The diff is 6 insertions across 2 files. No behavior change. No new error paths.
The new `log::info!()` lines are emitted **only on the successful startup path**.
Existing `.error!()` and `.warn!()` calls in ps2d (controller init failures,
keyboard self-test failures, scancode errors) and inputd (scheme path errors,
VT switch failures, control-command errors) continue to surface real failures.
## 4. How an operator verifies the input stack is alive
After this fix, a healthy redbear-mini boot on QEMU shows both lines in the boot
log (during initfs phase):
```
2026-06-30T...Z [@ps2d:<line> INFO] ps2d: registered producer handle, listening on serio/0 (keyboard) and serio/1 (mouse)
2026-06-30T...Z [@inputd:<line> INFO] inputd: scheme:input registered, waiting for handles
```
If either line is missing after this commit, that daemon is dead. Check the panic
output (`.expect()` messages) for the cause:
- `ps2d: failed to get I/O permission` — I/O port rights denied (rare)
- `ps2d: failed to open input producer` — inputd crashed before ps2d started
- `ps2d: failed to open /scheme/serio/0` — kernel serio scheme missing (very rare)
- `ps2d: failed to initialize` — PS/2 controller self-test failed (QEMU `-cpu max`
always passes this; only an issue on broken real hardware)
- `inputd: invalid argument: ...` — bad CLI arg to one-shot `inputd -A 2` (config bug)
## 5. Verified by source inspection (no clean post-fix QEMU capture)
The post-fix ISO was rebuilt successfully (`build-redbear.sh redbear-mini`,
exit 0, 512 MB ISO at `build/x86_64/redbear-mini.iso` produced at 2026-06-30 02:31).
Source verification:
- `local/sources/base/drivers/input/ps2d/src/main.rs` line 96: `log::info!(...)`
- `local/sources/base/drivers/inputd/src/main.rs` line 661: `log::info!(...)`
- `recipes/core/base/source/drivers/input/ps2d/src/main.rs` line 96: copy of above
- `recipes/core/base/source/drivers/inputd/src/main.rs` line 661: copy of above
**QEMU verification pending**: a clean post-fix QEMU boot with the new lines visible
was not captured in this session — the OVMF+`-nographic` boot path took >6 minutes
to stream the live ISO under TCG, which exceeds the session timeout. A future run
should use `accel=kvm` with the raw `redbear-mini.img` to bypass the slow bootloader
streaming, then grep the captured serial for the two new `[INFO]` lines.
## 6. Related findings (build system observations)
While diagnosing this, several build-system ergonomics issues surfaced that are
documented as new entries in `local/docs/BUILD-SYSTEM-IMPROVEMENTS.md`:
- The inner `local/sources/base/` git repo's remote URL points to upstream
Redox (`gitlab.redox-os.org/redox-os/base.git`) instead of Red Bear's
gitea. Changes committed inside it cannot be pushed to the right place.

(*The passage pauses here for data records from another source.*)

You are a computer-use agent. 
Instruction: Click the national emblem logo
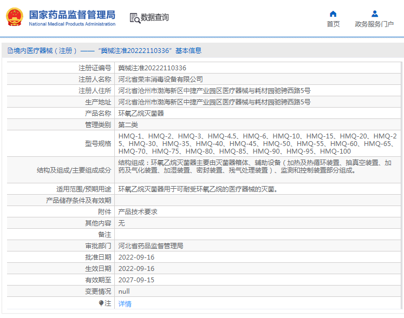click(15, 17)
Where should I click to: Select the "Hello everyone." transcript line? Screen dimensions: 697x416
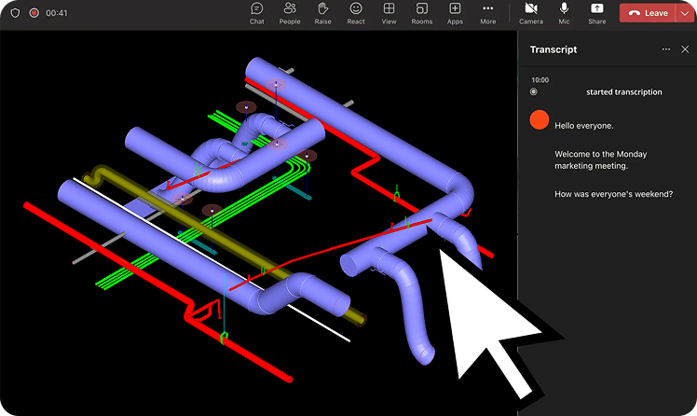pos(583,125)
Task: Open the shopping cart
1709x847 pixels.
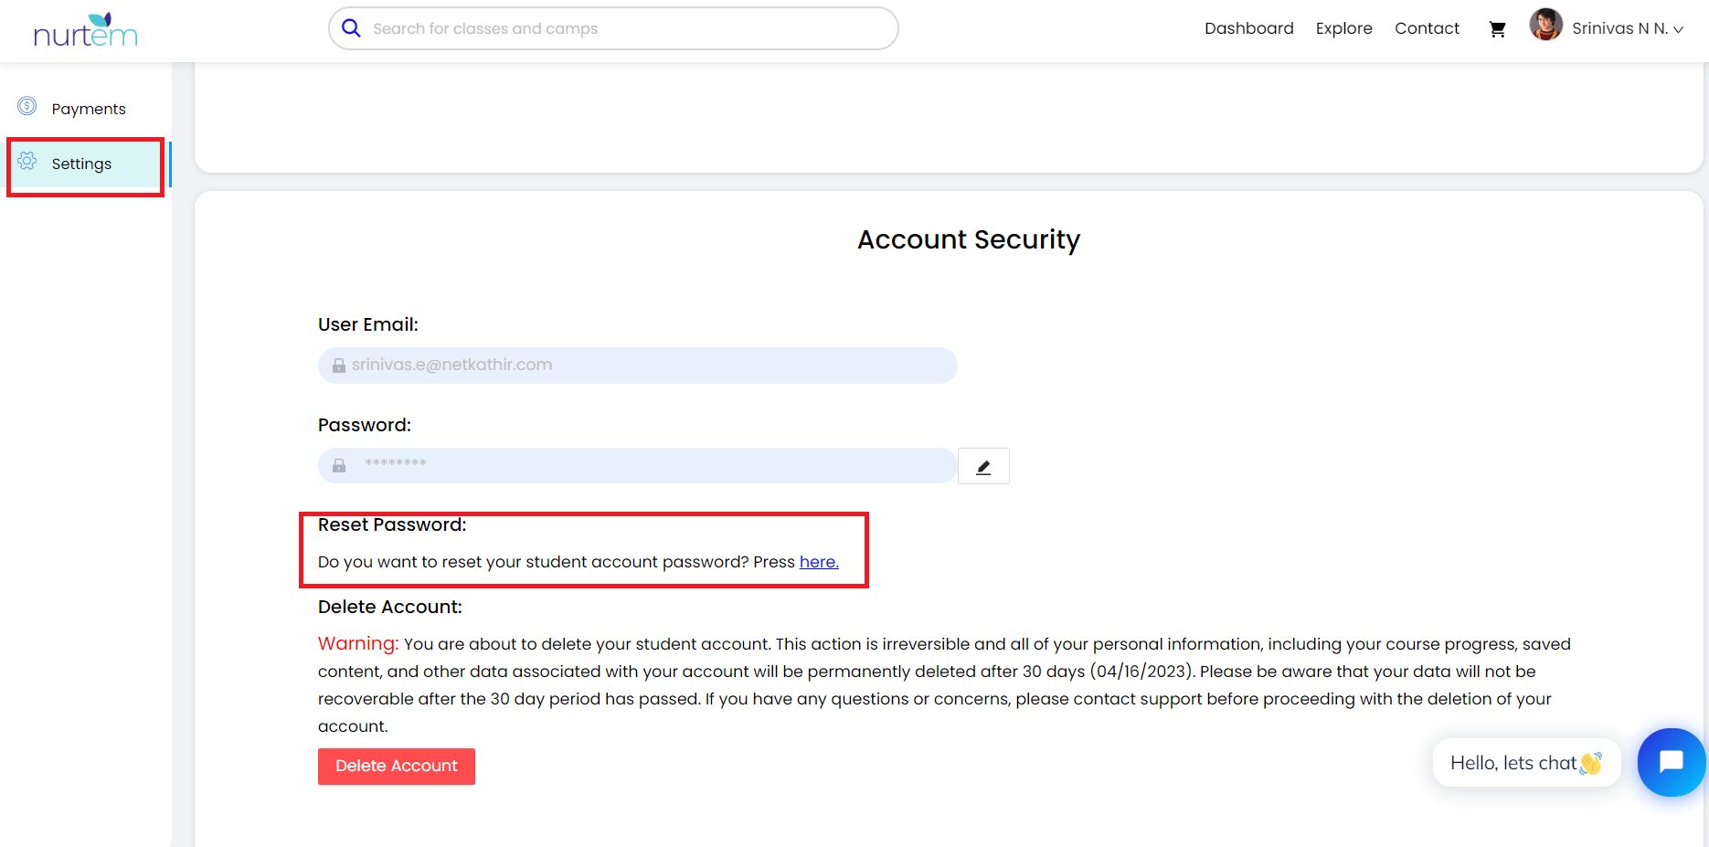Action: click(x=1497, y=29)
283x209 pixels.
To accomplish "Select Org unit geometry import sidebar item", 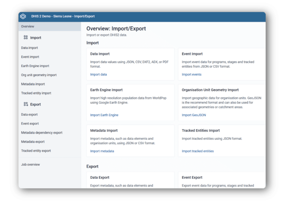I will [x=39, y=75].
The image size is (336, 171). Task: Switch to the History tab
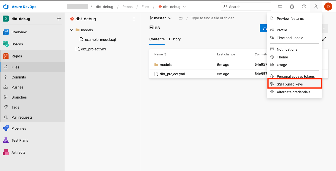(175, 39)
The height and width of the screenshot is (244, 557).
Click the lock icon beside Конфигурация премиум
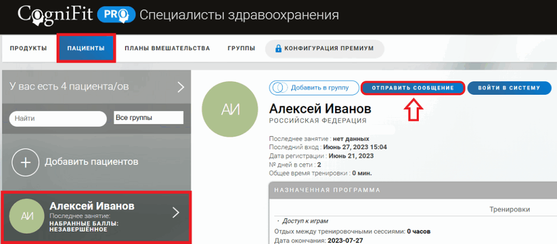click(279, 48)
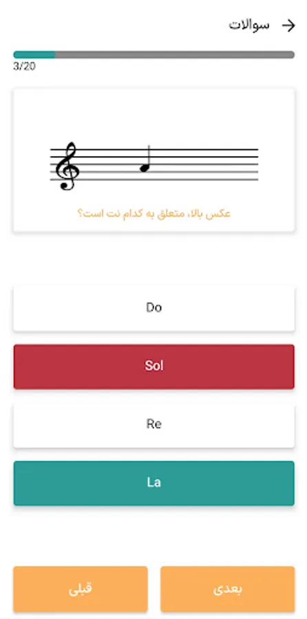
Task: Tap the stem of the quarter note
Action: (149, 155)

- `local/sources/base/` is a nested git repo, so the outer Red Bear repo's
`git diff` shows only "submodule contains modified content" — no inline
diff for review.
- `build-redbear.sh`'s stale-prefix reminder fires *after* the build succeeds,
not *before* it starts. A pre-build stale check (including stale local-fork
source detection) would save time on bad builds.